▶ **ACTIVITY**
In the text about the near-infrared brain scanner, how much NASA funding has the scanner received so far?

▶ **EXERCISE TEXT**
+-------+

According to a report in New Scientist, Gary Strangman, a psychiatrist at Massachusetts General Hospital in Boston, is leading development of the non-invasive scanner, which fires weak pulses of near-infrared light into the brain, then reads back what's reflected.
Called near-infrared optical spectroscopy, the approach equates changes in blood flow to brain activity, much like a functional MRI scanner.
Aboard a mission, the device could help explain why astronauts sometimes suffer from depression, as well as provide an objective gauge of an astronaut's mental state.
The scanner has already garnered 400,000 dollars in NASA funding, but to receive more - and eventually, make it aboard a space mission, it must first pass a series of technological hurdles.
In June, researchers tested the device in Florida on an aircraft that achieves periods of weightlessness by flying in steep parabolas.
The flight showed the device works outside controlled lab settings, and crucially, that it works in weightlessness.
That's important, because without gravity to pull it down and out of the brain, blood tends to pool inside the brain.
That could potentially confound any technique that relies on measuring minute changes in blood flow.
"We may no longer be able to see what we see with gravity on Earth pulling all that blood out of our head," Strangman told New Scientist.
The 'vomit comet' flight revealed that the device can be calibrated to measure blood flow in zero gravity, confirming previous tests in Strangman's Boston laboratory that simulated microgravity conditions by laying volunteers on a table that tilts downwards by a few degrees.
"We may not have to do every experiment from here on out in a parabolic flight," said Strangman. "We can use something a little bit simpler and little bit less expensive than a 5000 dollars flight to simulate weightlessness," he added.
However, he isn't ruling out further tests aboard the vomit comet, and he might even serve as his own guinea pig.

+-------+

▶ **MATERIAL PROVIDED**
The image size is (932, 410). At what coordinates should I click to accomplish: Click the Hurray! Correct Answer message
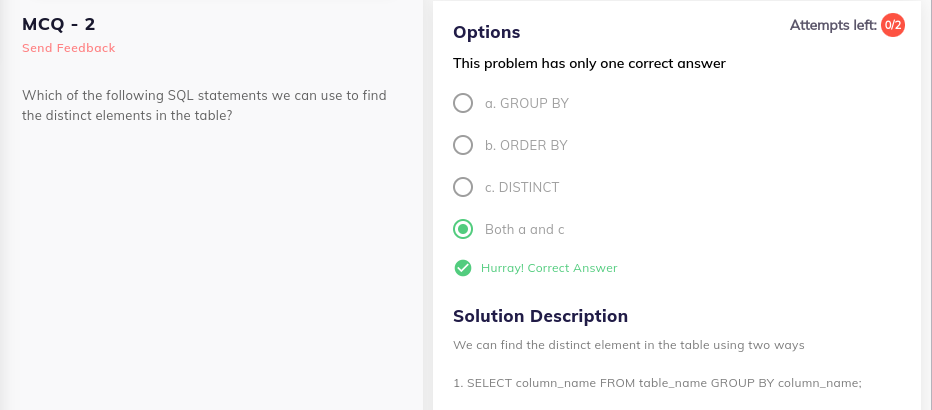coord(549,268)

+-------+

▶ **TASK ANSWER**
400,000 dollars.